=== 任务 ===
请把下面所有的行原样逐字重抄一遍，不要遗漏任何一行。
▼
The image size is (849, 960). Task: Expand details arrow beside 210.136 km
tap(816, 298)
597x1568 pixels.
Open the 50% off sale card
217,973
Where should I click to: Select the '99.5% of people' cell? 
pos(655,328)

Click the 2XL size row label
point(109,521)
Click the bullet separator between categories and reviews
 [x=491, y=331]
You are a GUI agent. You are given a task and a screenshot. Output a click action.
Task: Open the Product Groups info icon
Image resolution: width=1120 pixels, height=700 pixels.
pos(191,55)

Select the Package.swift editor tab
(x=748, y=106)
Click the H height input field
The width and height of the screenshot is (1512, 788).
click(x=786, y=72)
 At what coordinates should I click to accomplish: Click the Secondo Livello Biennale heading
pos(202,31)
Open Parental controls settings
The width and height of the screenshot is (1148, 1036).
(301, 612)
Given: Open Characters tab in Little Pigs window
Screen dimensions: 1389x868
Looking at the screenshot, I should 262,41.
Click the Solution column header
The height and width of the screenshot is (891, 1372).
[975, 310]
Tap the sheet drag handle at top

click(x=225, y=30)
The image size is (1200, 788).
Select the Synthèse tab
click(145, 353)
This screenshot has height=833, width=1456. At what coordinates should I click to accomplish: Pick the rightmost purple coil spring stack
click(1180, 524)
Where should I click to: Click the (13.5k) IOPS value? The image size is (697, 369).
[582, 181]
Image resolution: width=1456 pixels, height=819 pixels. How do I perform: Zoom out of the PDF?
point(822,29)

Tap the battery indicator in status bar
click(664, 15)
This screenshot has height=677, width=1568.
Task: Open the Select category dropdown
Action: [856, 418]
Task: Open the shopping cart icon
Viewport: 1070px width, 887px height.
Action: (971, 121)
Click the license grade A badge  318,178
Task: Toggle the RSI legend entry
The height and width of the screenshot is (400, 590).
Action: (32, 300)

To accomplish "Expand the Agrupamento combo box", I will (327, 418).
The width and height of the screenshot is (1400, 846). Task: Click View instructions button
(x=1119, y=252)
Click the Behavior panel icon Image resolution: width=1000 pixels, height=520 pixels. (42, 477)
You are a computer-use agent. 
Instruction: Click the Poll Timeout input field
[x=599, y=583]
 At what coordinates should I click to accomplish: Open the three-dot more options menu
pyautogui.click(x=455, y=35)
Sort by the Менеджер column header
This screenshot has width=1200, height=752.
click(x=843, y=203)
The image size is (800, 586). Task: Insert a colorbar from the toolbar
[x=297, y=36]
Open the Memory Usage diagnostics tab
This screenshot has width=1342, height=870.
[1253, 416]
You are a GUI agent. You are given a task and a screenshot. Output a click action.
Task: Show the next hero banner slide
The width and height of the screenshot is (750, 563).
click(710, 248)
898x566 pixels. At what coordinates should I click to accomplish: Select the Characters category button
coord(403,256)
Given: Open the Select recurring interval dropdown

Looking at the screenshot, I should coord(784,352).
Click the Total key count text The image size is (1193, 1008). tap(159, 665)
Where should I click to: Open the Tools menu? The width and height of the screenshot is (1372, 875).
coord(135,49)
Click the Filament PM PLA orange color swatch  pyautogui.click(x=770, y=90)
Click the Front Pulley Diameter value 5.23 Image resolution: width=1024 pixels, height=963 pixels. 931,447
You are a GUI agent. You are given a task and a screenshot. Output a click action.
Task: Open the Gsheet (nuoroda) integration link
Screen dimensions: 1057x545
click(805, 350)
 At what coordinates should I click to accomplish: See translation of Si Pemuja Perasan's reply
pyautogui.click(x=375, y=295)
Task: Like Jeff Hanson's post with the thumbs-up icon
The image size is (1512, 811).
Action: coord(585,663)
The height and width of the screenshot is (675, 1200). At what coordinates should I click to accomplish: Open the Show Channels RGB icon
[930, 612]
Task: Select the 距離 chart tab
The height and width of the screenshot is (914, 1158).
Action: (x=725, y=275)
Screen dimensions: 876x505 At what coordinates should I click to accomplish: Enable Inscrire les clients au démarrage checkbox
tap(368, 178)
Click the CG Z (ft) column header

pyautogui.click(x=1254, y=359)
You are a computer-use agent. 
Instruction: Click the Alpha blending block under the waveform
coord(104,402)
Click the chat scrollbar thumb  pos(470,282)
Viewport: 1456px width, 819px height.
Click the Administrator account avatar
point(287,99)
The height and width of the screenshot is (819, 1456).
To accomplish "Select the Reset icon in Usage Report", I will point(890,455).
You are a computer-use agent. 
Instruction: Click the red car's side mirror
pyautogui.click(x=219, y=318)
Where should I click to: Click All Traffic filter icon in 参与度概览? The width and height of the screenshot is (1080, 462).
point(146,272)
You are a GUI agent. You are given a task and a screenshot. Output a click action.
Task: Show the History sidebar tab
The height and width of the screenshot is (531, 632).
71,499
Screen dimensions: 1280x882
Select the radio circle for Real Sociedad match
▲
=== 本题结果 ===
The image size is (849, 960). Task: Expand details arrow beside 210.136 km
tap(816, 298)
597x1568 pixels.
Open the 50% off sale card
217,973
Where should I click to: Select the '99.5% of people' cell? 
pos(655,328)

Click the 2XL size row label
point(109,521)
Click the bullet separator between categories and reviews
 [x=491, y=331]
You are a GUI agent. You are given a task and a screenshot. Output a click action.
Task: Open the Product Groups info icon
Image resolution: width=1120 pixels, height=700 pixels.
pos(191,55)

Select the Package.swift editor tab
(x=748, y=106)
Click the H height input field
The width and height of the screenshot is (1512, 788).
click(x=786, y=72)
 At what coordinates should I click to accomplish: Click the Secondo Livello Biennale heading
pos(202,31)
Open Parental controls settings
The width and height of the screenshot is (1148, 1036).
(301, 612)
Given: Open Characters tab in Little Pigs window
Screen dimensions: 1389x868
Looking at the screenshot, I should 262,41.
Click the Solution column header
The height and width of the screenshot is (891, 1372).
[975, 310]
Tap the sheet drag handle at top

click(x=225, y=30)
The image size is (1200, 788).
Select the Synthèse tab
click(145, 353)
This screenshot has height=833, width=1456. At what coordinates should I click to accomplish: Pick the rightmost purple coil spring stack
click(1180, 524)
Where should I click to: Click the (13.5k) IOPS value? The image size is (697, 369).
[582, 181]
Image resolution: width=1456 pixels, height=819 pixels. How do I perform: Zoom out of the PDF?
point(822,29)

Tap the battery indicator in status bar
click(664, 15)
This screenshot has height=677, width=1568.
Task: Open the Select category dropdown
Action: [856, 418]
Task: Open the shopping cart icon
Viewport: 1070px width, 887px height.
Action: (971, 121)
Click the license grade A badge  318,178
Task: Toggle the RSI legend entry
The height and width of the screenshot is (400, 590).
Action: (32, 300)

To accomplish "Expand the Agrupamento combo box", I will (327, 418).
The width and height of the screenshot is (1400, 846). Task: Click View instructions button
(x=1119, y=252)
Click the Behavior panel icon Image resolution: width=1000 pixels, height=520 pixels. (42, 477)
You are a computer-use agent. 
Instruction: Click the Poll Timeout input field
[x=599, y=583]
 At what coordinates should I click to accomplish: Open the three-dot more options menu
pyautogui.click(x=455, y=35)
Sort by the Менеджер column header
This screenshot has width=1200, height=752.
click(x=843, y=203)
The image size is (800, 586). Task: Insert a colorbar from the toolbar
[x=297, y=36]
Open the Memory Usage diagnostics tab
This screenshot has width=1342, height=870.
[1253, 416]
You are a GUI agent. You are given a task and a screenshot. Output a click action.
Task: Show the next hero banner slide
The width and height of the screenshot is (750, 563).
click(710, 248)
898x566 pixels. At what coordinates should I click to accomplish: Select the Characters category button
coord(403,256)
Given: Open the Select recurring interval dropdown

Looking at the screenshot, I should coord(784,352).
Click the Total key count text The image size is (1193, 1008). tap(159, 665)
Where should I click to: Open the Tools menu? The width and height of the screenshot is (1372, 875).
coord(135,49)
Click the Filament PM PLA orange color swatch  pyautogui.click(x=770, y=90)
Click the Front Pulley Diameter value 5.23 Image resolution: width=1024 pixels, height=963 pixels. 931,447
You are a GUI agent. You are given a task and a screenshot. Output a click action.
Task: Open the Gsheet (nuoroda) integration link
Screen dimensions: 1057x545
click(805, 350)
 At what coordinates should I click to accomplish: See translation of Si Pemuja Perasan's reply
pyautogui.click(x=375, y=295)
Task: Like Jeff Hanson's post with the thumbs-up icon
The image size is (1512, 811).
Action: coord(585,663)
The height and width of the screenshot is (675, 1200). At what coordinates should I click to accomplish: Open the Show Channels RGB icon
[930, 612]
Task: Select the 距離 chart tab
The height and width of the screenshot is (914, 1158).
Action: (x=725, y=275)
Screen dimensions: 876x505 At what coordinates should I click to accomplish: Enable Inscrire les clients au démarrage checkbox
tap(368, 178)
Click the CG Z (ft) column header

pyautogui.click(x=1254, y=359)
You are a computer-use agent. 
Instruction: Click the Alpha blending block under the waveform
coord(104,402)
Click the chat scrollbar thumb  pos(470,282)
Viewport: 1456px width, 819px height.
Click the Administrator account avatar
point(287,99)
The height and width of the screenshot is (819, 1456).
To accomplish "Select the Reset icon in Usage Report", I will point(890,455).
You are a computer-use agent. 
Instruction: Click the red car's side mirror
pyautogui.click(x=219, y=318)
Where should I click to: Click All Traffic filter icon in 参与度概览? The width and height of the screenshot is (1080, 462).
point(146,272)
You are a GUI agent. You are given a task and a screenshot. Output a click action.
Task: Show the History sidebar tab
The height and width of the screenshot is (531, 632).
71,499
Screen dimensions: 1280x882
Select the radio circle for Real Sociedad match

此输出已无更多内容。